(Stored items)
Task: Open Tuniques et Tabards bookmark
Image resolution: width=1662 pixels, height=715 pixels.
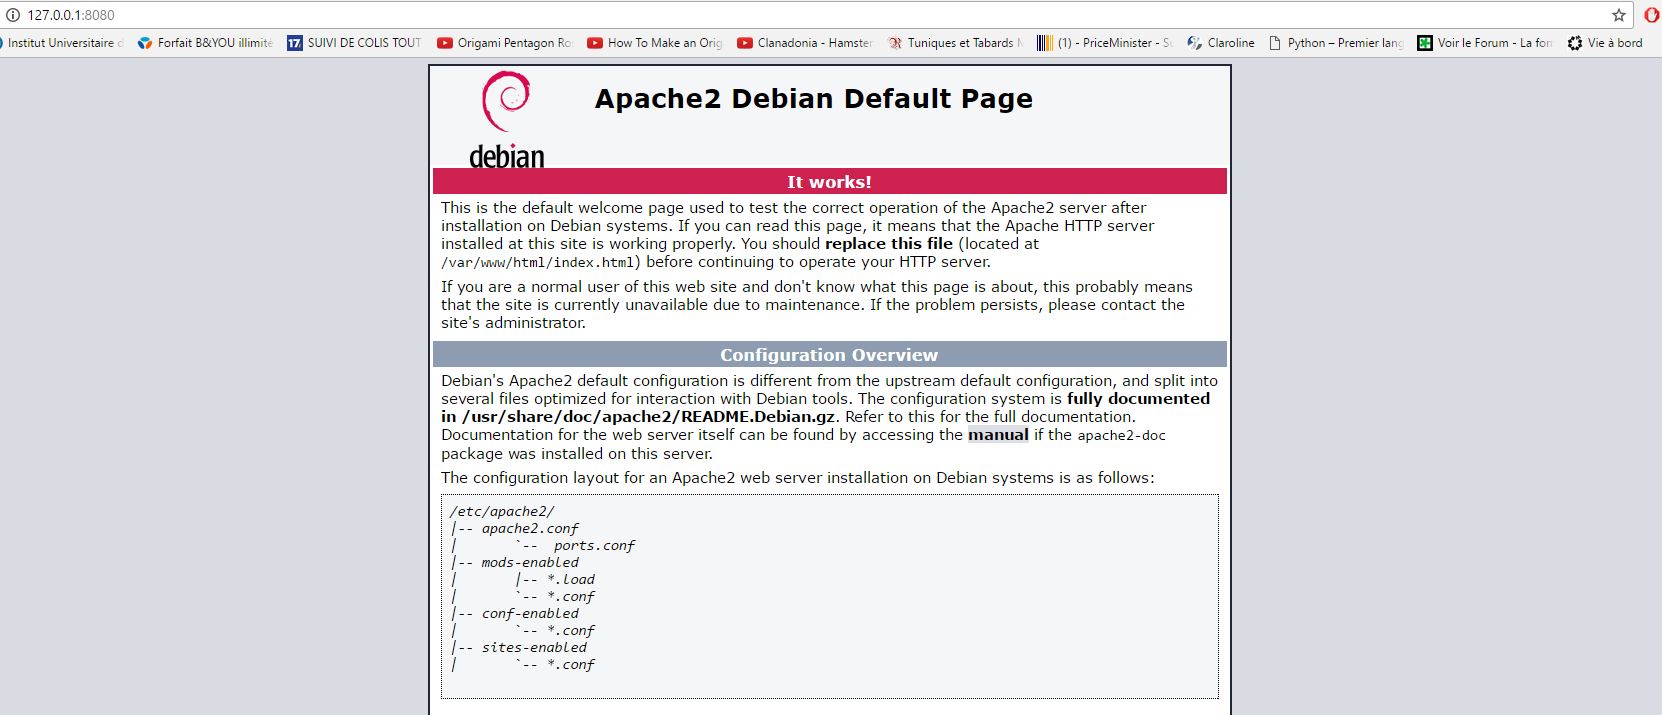Action: (955, 43)
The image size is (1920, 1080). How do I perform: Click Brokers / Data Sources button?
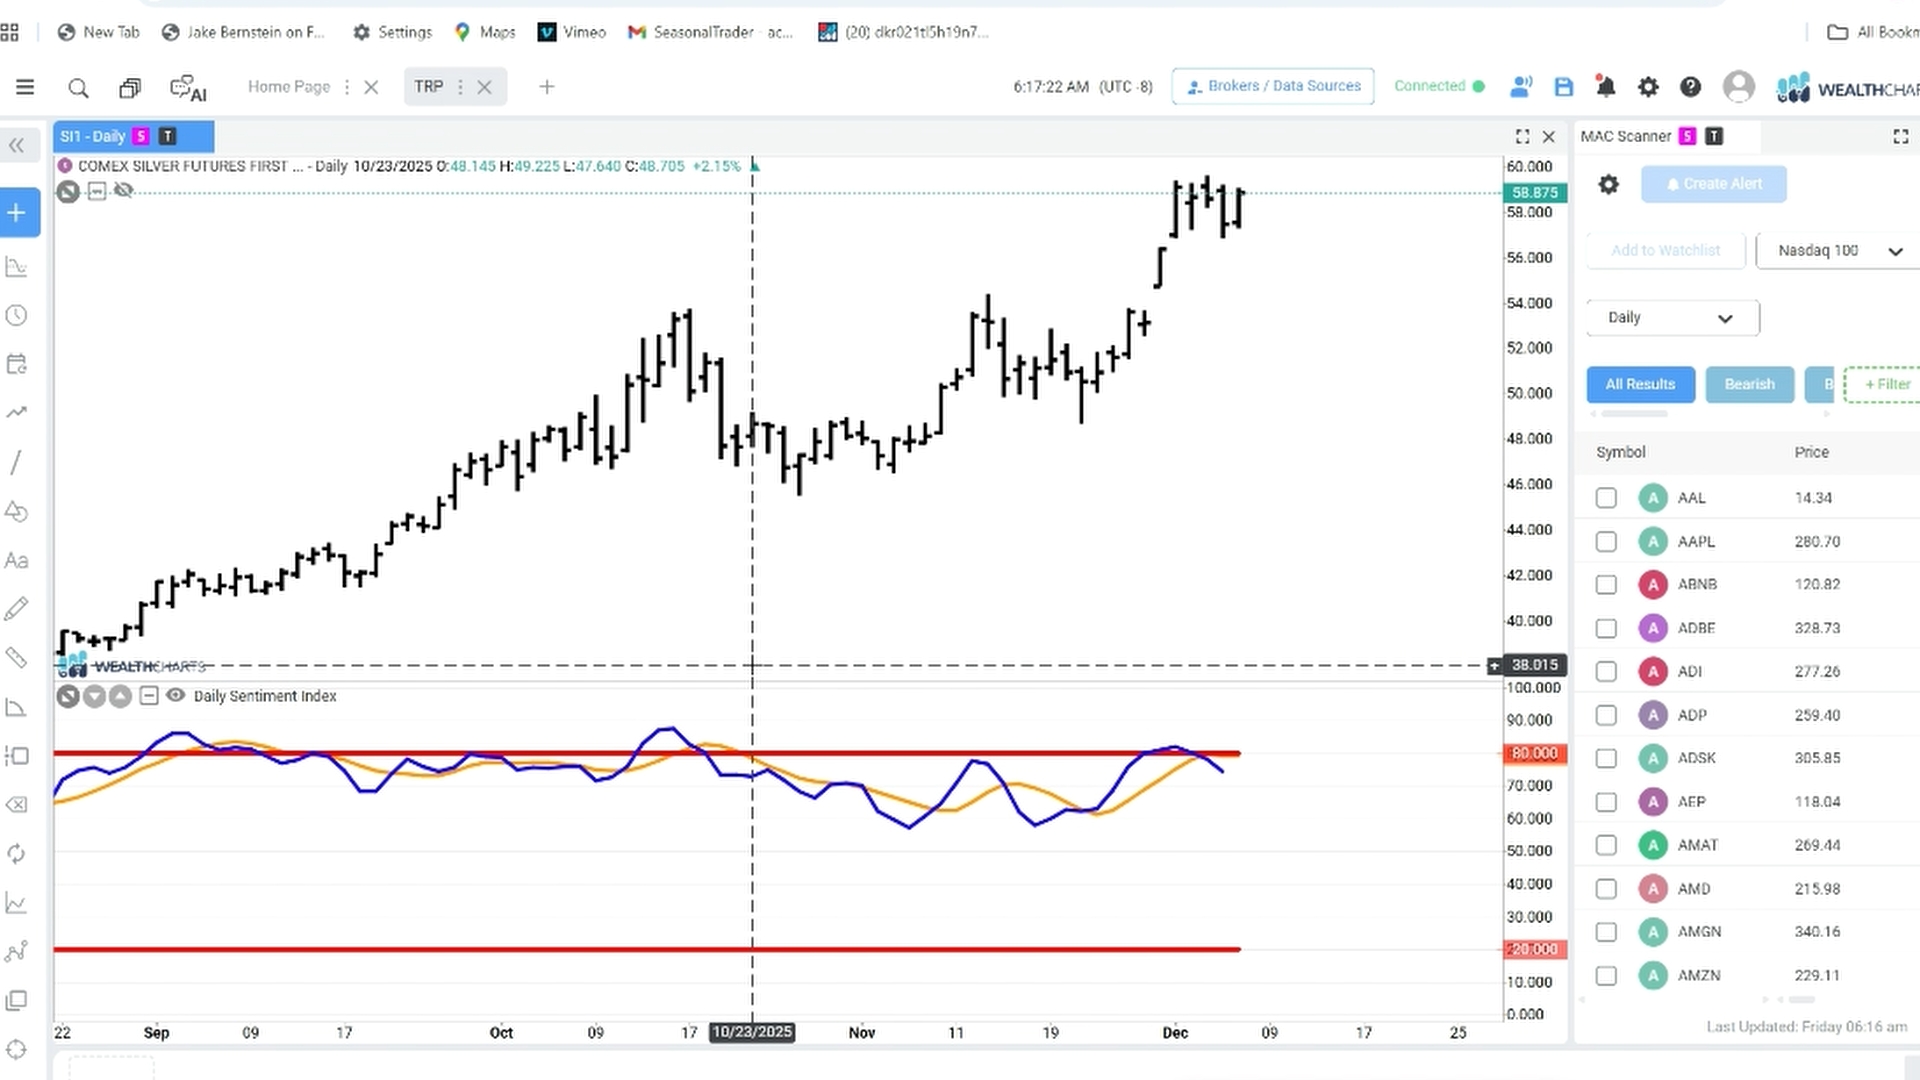(x=1272, y=86)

▶ _Task prompt_:
Exact copy, pictures excluded: restate every record above word for word.

▶ _Reply_:
Task: Open Tuniques et Tabards bookmark
Image resolution: width=1662 pixels, height=715 pixels.
Action: (955, 43)
The image size is (1920, 1080). How do I perform: Click Brokers / Data Sources button?
(x=1272, y=86)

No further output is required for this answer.